Alexander Giannakakis arrested in Sweden, accused of misleading Massachusetts authorities investigating 2019 fires at Jewish institutions
A 35-year-old man who previously lived in Quincy was arrested in Sweden on Wednesday for deliberately misleading authorities who conducted an investigation into fires that were started at Jewish institutions in Massachusetts in May 2019, the American prosecutor’s office states.
Alexander Giannakakis, 35, was arrested on Wednesday by Swedish authorities in a suburb of Stockholm, says the American lawyer.
Giannakakis was indicted by a federal grand jury in Boston on several charges related to defrauding authorities in an investigation involving domestic terrorism. The United States plans to request his extradition to be prosecuted in Boston.
In February 2020, authorities said, Giannakaki’s younger brother became the main suspect in an investigation into four fires that had been set up at Jewish-related institutions in the Boston area. The first occurred on May 11, 2019 at a Chabad Center in Arlington. A second fire broke out at the same location on May 16, 2019. A third fire broke out in a Chabad Center in Needham and the fourth during the evening of May 26, 2019 in a Jewish affiliated company in Chelsea.

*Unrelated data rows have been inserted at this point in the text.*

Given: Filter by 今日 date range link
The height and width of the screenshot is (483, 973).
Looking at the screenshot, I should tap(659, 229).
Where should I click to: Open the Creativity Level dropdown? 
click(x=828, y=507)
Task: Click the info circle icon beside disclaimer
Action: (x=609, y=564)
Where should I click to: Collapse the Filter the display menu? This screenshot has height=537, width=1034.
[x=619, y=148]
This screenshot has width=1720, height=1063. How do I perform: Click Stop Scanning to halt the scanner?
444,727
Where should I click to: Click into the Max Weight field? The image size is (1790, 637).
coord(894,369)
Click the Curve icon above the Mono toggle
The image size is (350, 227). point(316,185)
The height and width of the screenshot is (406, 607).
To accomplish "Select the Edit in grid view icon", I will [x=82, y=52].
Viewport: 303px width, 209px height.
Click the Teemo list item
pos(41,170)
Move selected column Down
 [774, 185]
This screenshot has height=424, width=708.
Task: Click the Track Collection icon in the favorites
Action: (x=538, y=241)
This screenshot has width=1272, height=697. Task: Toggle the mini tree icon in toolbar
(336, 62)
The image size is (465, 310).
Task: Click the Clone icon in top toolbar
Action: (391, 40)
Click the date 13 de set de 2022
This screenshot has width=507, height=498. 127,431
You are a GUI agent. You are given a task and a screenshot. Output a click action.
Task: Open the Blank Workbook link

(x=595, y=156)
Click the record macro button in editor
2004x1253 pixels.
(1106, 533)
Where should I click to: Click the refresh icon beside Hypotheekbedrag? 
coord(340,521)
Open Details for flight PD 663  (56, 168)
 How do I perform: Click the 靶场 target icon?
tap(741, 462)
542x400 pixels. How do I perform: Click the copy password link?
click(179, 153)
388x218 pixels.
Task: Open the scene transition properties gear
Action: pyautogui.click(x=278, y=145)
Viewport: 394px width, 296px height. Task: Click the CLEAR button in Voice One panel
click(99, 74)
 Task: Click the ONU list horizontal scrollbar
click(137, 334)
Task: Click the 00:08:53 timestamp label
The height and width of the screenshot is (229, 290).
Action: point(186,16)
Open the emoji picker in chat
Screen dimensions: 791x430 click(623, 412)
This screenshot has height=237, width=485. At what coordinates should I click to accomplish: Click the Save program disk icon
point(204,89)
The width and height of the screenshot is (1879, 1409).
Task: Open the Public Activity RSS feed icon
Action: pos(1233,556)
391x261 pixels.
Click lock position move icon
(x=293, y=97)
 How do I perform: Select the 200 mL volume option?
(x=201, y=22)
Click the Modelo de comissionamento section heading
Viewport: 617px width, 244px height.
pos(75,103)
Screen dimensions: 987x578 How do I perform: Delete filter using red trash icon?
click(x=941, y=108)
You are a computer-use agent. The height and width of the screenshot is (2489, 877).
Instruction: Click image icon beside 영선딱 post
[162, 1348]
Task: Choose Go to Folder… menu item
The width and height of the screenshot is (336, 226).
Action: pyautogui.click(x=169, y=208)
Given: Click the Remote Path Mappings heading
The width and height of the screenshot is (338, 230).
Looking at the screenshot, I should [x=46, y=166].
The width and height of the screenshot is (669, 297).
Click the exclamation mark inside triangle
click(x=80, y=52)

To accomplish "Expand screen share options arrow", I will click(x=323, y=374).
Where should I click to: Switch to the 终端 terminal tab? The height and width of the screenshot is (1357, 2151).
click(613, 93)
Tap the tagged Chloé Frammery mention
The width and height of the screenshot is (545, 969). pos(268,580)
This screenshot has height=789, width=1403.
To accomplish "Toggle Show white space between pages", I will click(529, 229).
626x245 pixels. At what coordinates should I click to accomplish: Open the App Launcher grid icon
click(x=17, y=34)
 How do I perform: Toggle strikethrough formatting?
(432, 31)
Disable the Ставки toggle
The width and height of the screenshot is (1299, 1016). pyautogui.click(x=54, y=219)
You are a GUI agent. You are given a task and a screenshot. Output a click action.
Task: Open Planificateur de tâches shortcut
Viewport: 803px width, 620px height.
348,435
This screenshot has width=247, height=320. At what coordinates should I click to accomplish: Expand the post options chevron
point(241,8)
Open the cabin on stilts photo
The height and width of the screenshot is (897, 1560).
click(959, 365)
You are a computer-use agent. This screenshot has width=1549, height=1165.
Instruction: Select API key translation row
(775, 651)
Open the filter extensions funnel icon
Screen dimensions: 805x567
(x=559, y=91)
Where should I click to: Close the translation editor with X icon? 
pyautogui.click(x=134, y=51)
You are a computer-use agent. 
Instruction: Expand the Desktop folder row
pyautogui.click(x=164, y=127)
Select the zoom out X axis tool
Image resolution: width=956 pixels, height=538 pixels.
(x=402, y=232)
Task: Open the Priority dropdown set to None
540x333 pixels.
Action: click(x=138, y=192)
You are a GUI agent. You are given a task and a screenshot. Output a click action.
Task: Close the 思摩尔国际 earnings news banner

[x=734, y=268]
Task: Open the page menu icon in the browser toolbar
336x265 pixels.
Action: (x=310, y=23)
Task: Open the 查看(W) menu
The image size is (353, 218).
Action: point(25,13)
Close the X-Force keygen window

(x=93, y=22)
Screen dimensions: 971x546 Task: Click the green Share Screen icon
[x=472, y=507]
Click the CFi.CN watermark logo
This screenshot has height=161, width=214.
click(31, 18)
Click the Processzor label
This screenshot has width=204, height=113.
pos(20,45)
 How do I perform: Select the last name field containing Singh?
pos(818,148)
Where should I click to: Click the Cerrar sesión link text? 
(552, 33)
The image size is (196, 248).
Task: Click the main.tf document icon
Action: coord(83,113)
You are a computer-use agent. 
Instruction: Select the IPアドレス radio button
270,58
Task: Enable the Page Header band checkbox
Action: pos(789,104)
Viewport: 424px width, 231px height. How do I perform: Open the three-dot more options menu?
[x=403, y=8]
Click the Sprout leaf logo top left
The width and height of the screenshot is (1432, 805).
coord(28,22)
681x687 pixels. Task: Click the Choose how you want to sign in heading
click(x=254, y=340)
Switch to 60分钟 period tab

Authorities said Giannakaki’s younger brother was hospitalized about six months after the fourth fire and remained in a coma until his death.
After his brother’s death, the American lawyer said that Giannakakis left the United States with his younger brother’s electronic devices and papers and brought them to Sweden.
In March 2020, Giannakakis returned to the United States and was asked by investigators about his younger brother’s connection to the fires and whether the family had a storage unit.
Giannakakis told investigators his parents had a storage unit at a nearby storage facility but withheld information about other units, authorities said.
Authorities said Giannakakis knew of other places. They said that the night before he had visited a second unit in the same storage facility, which contained items belonging to his younger brother, including t-shirts with a swastika depicted on the front, a box with his brother’s name on it, his brother’s passport, a notebook with his brother’s name on and a swastika drawn inside, and a black backpack containing a bottle of cyanide.
Later in the investigation, authorities said Giannakakis went to the second storage unit in March and removed relevant items, including the backpack and the cyanide bottle.
Shortly afterwards, the authorities said, Giannakakis left the United States for Sweden and has not returned since.